Gold futures hovered around the strongest level in two weeks on Wednesday, amid signs of increasing physical demand in China and as escalating tensions over Ukraine heightened its safe-haven appeal. Assets in the SPDR Gold Trust, the biggest bullion-backed ETF, fell to a one-month low yesterday.
On the Comex division of the New York Mercantile Exchange, gold futures for settlement in June rose by 0.21% to trade at $ 1 311.90 an ounce by 06:58 GMT. Prices shifted in a daily range between $1 314.30 an ounce and $1 309.00 an ounce.
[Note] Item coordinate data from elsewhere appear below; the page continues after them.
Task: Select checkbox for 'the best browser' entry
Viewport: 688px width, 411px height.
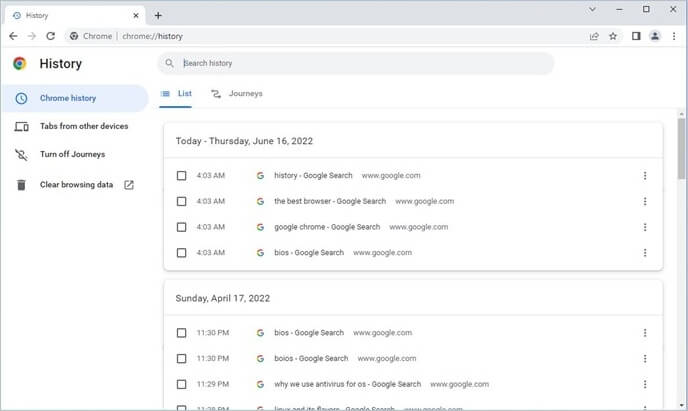Action: [x=181, y=201]
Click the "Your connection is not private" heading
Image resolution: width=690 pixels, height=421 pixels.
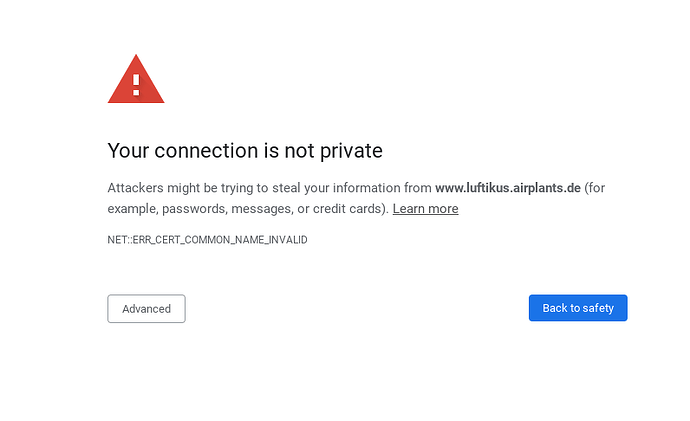click(245, 151)
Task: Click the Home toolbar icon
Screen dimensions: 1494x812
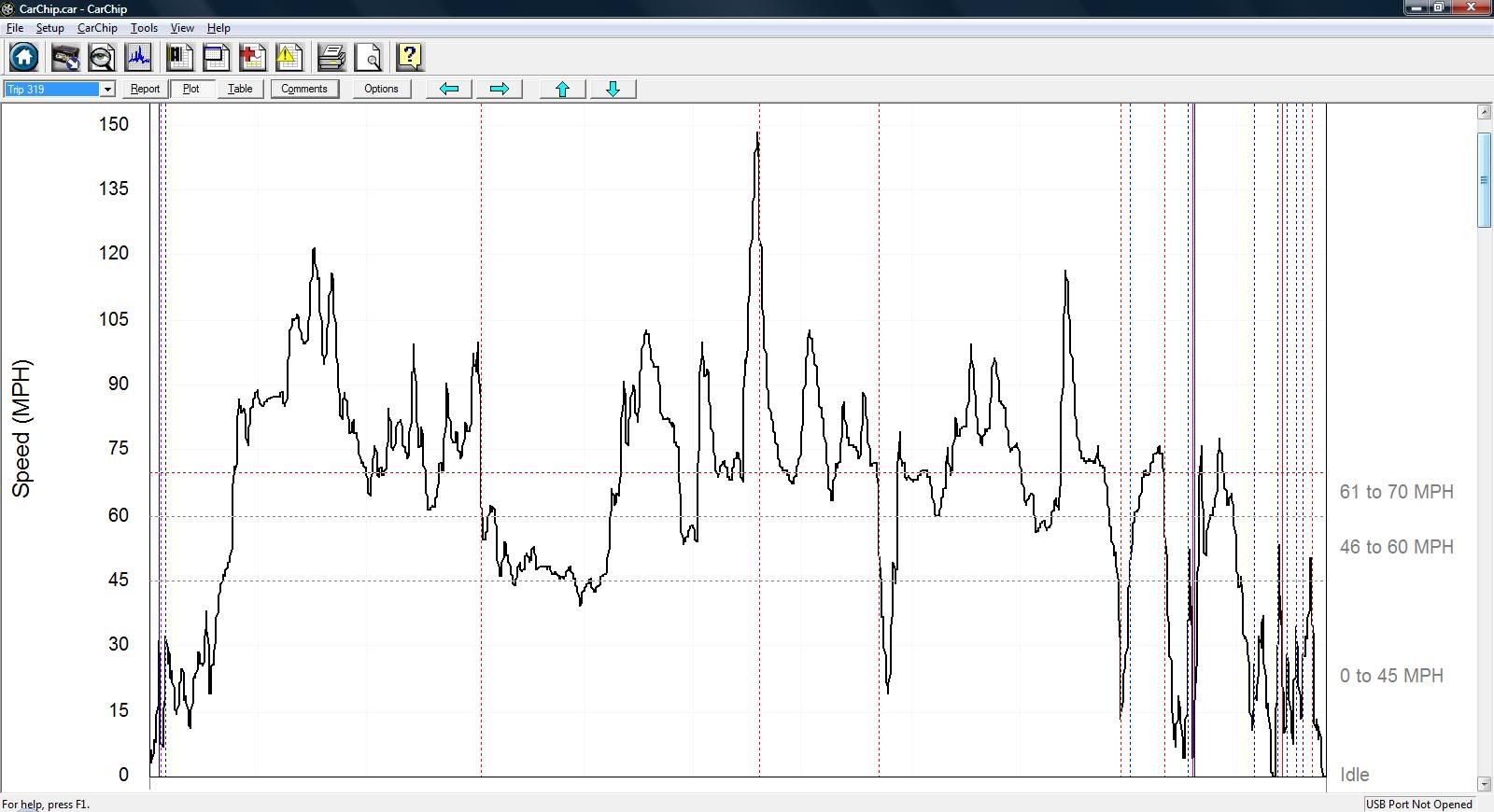Action: (x=24, y=58)
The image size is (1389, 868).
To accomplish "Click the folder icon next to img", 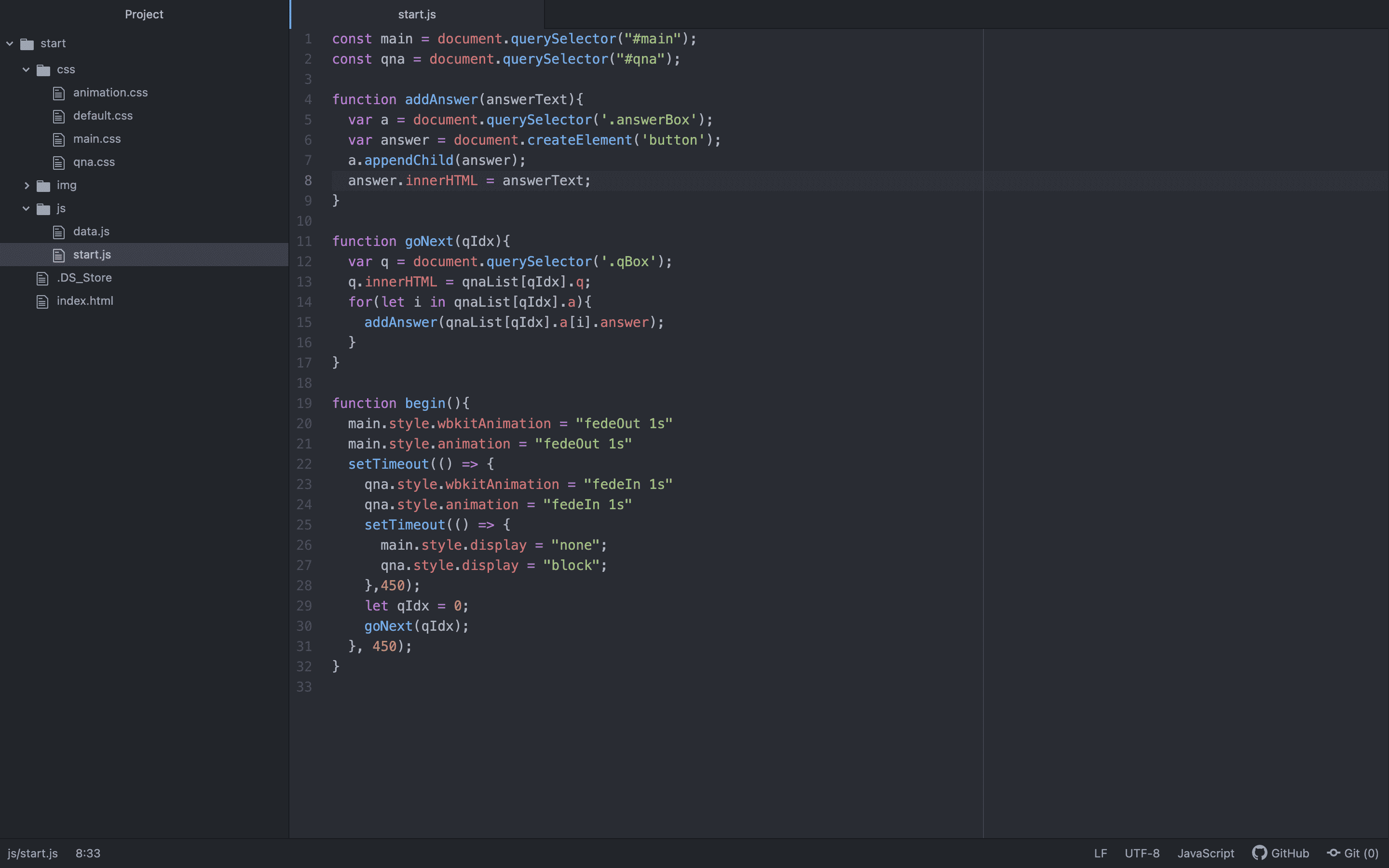I will pyautogui.click(x=43, y=186).
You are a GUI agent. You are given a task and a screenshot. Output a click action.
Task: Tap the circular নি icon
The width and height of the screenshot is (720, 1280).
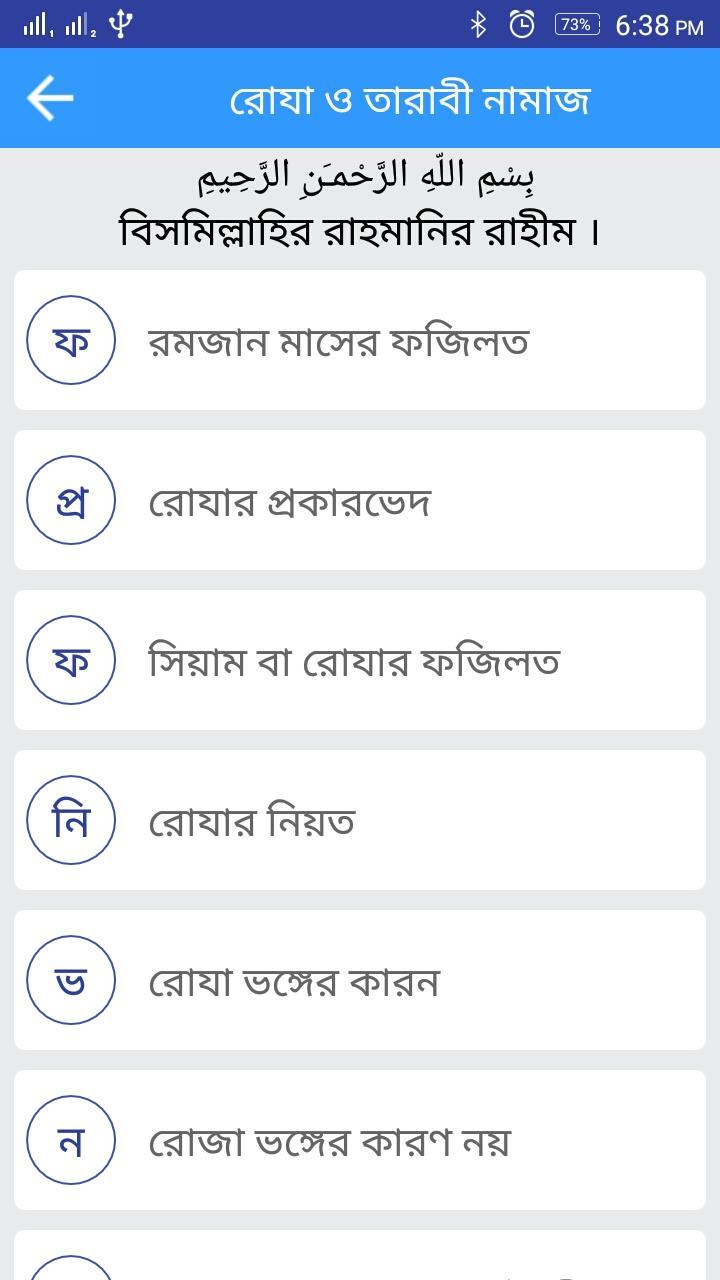(x=71, y=820)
Yesterday, the contract touched $ 1 314.70 an ounce, the strongest since March March 25. The precious metal settled last week 0.6 percent higher, snapping two straight 5-day periods of declines.
Bullion has lost 3.1% in March as the US economy expanded at a faster-than-expected pace and after Federal Reserve Chair Janet Yellen said the central bank’s bond-buying program may be brought to an end this fall, with borrowing costs starting to rise by mid-2015. The Federal Reserve trimmed its monthly bond-buying program by $10 billion at the last three meetings.
However, the precious metal has climbed 8.1 percent this year, rebounding from the worst annual drop since 1981, as a rout in emerging markets and Russia’s annexation of Crimea boosted safe-haven demand.
Complicated geopolitical situation
Renewed tensions in Ukraine increased demand for the precious metal as a store of value. Yesterday, pro-Russian protesters seized arms in one city in eastern Ukraine, while declaring a separatist republic in another, a move which Kiev said was a replay of the events that preceded the annexation of Crimea last month. Kiev’s pro-European government attributed the seizure of public buildings as part of Moscow’s plan to justify an invasion in eastern Ukraine.
The US Secretary of State John Kerry blamed Russian forces and special agents for spurring separatist moods in eastern Ukraine, hinting that Russian President Vladimir Putin might be preparing for military action as it did on the Crimean peninsula.
“Gold is going to rebound some more in the short term,” said Mark To, head of research at Hong Kongs Wing Fung Financial Group, cited by Thomson Reuters. “After the Crimea annexation, I think people are more and more concerned that the rest of the Ukraine territory will be in danger somehow,” he added, indicating that would drive risk aversion and push up bullion prices.
Chinese demand
Physical demand in China seemed to have accelerated slightly.
On the Shanghai Gold Exchange, bullion prices traded nearly $1 an ounce above spot prices for the first time since the beginning of March. Last week, they were trading at a discount of as much as $10 an ounce due to the weak demand.
According to data by the World Gold Council, China overtook India as the largest global consumer of the precious metal last year, consuming a record 1 066 tons.
Fed stimulus outlook
Investors’ attention is now focused on the minutes from the March 18-19 Fed policy meeting, due to be released at 18:00 GMT today. The Federal Open Market Committee, which cut monthly asset purchases by $10 billion at each of its past three meetings, is set to reconvene at the end of the month.
Bullion drew support last week after Federal Reserve Chair Janet Yellen said the central bank needed to do more to fight against unemployment, because keeping interest rates near zero for more than five years and swelling its balance sheet with asset purchases seemed not to be enough. She also added that the US economy still needed monetary stimulus for “some time” and that most of the Fed officials shared the same opinion.
Assets in the SPDR Gold Trust, the biggest bullion-backed ETP, were reduced to 806.48 tons yesterday, the weakest level since March 7. The fund has not received any fresh inflows in almost four weeks after. It lost 41% of its assets in 2013 that wiped almost $42 billion in value. A total of 553 tons has been withdrawn last year.